From that point, where necessary we can sit together with a doctor, and discuss medication options. We can discuss as a group how other people manage to hide their medication but still take it effectively. We can strategize for health. We can look with hope to the future.
One boy was struggling to find the time he would take his medication. In the morning, he didn’t take the medication if he didn’t have food. When he went home from school there was nobody else there and no clock. Sometimes he didn’t go straight home, but would stay and play around the streets. He had been told to take his medication at the same time every day, and had taken it seriously. If he missed the time he didn’t take it. He was at risk of becoming ill, but was scared to admit he wasn’t taking his meds like he had been told. The first week of music therapy, the boy’s music was quiet, and separate from the others. When he was asked about his medication, and how he was getting on, he said only “Ni meza”, “Fine”. Week two he came early to practice on a guitar. The third week, after playing, we again went round the small group, asking what challenges they were facing in their health. This time, the boy managed to explain his problem.

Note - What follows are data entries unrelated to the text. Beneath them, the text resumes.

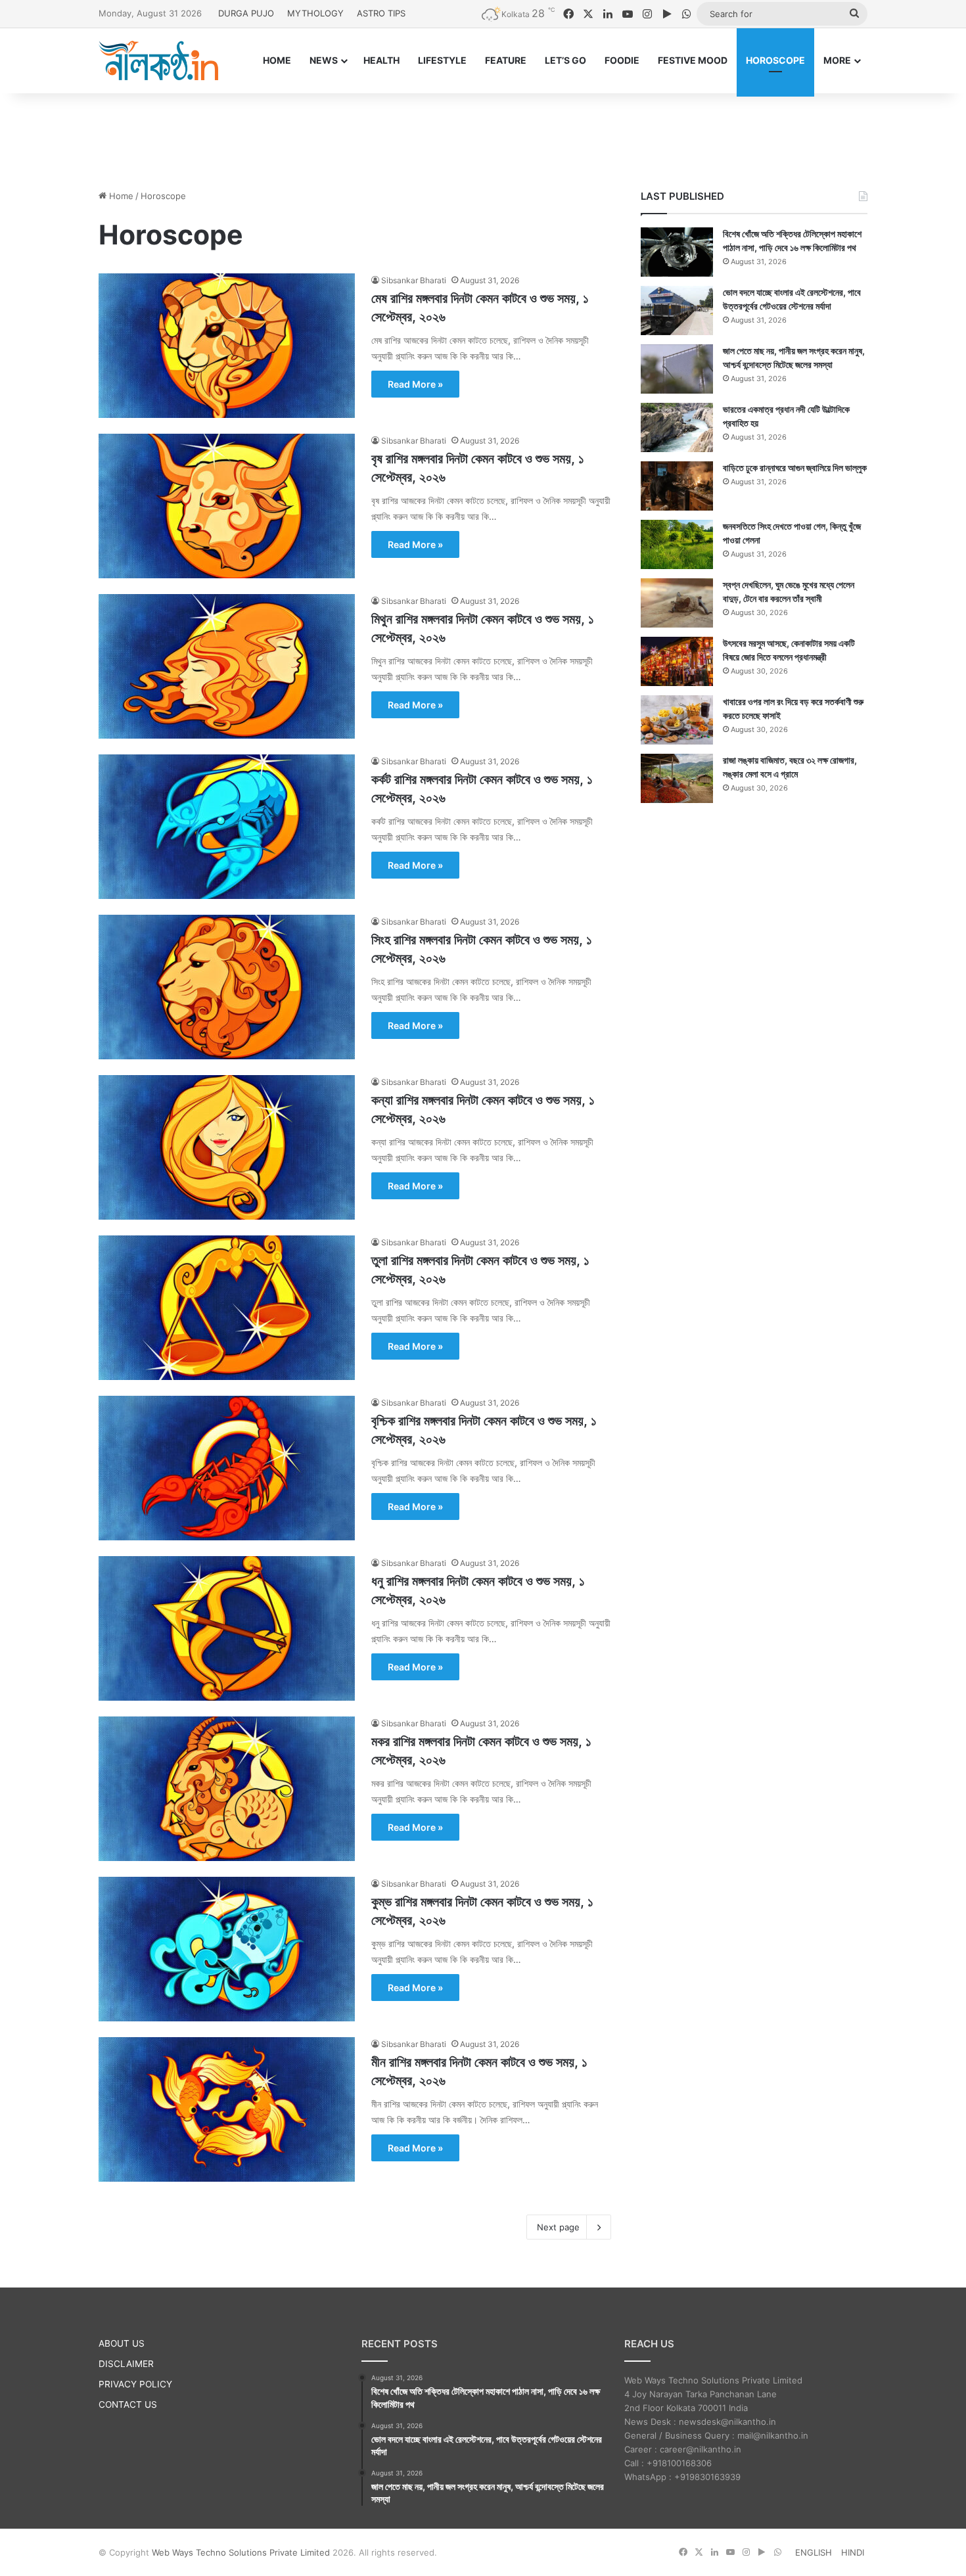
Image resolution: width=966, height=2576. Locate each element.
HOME (277, 60)
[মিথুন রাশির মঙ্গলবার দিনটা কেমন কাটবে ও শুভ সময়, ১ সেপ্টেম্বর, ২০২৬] (227, 666)
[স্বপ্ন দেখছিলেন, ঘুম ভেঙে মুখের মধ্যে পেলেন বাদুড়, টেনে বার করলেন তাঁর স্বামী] (677, 603)
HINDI (852, 2552)
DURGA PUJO (246, 13)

We went to the doctor who was able to change him to a once a day medication. The boy decided he would take it in the evening, as he had food in the evening. His colleagues in music therapy gave him advice how to secretly carry the tablets in case he didn’t go straight home. They agreed to check with him on his progress every week, after we had all come together playing music.
To take the medication at around the same time each day we agreed he would take it between 6pm and 630pm, as the sun set.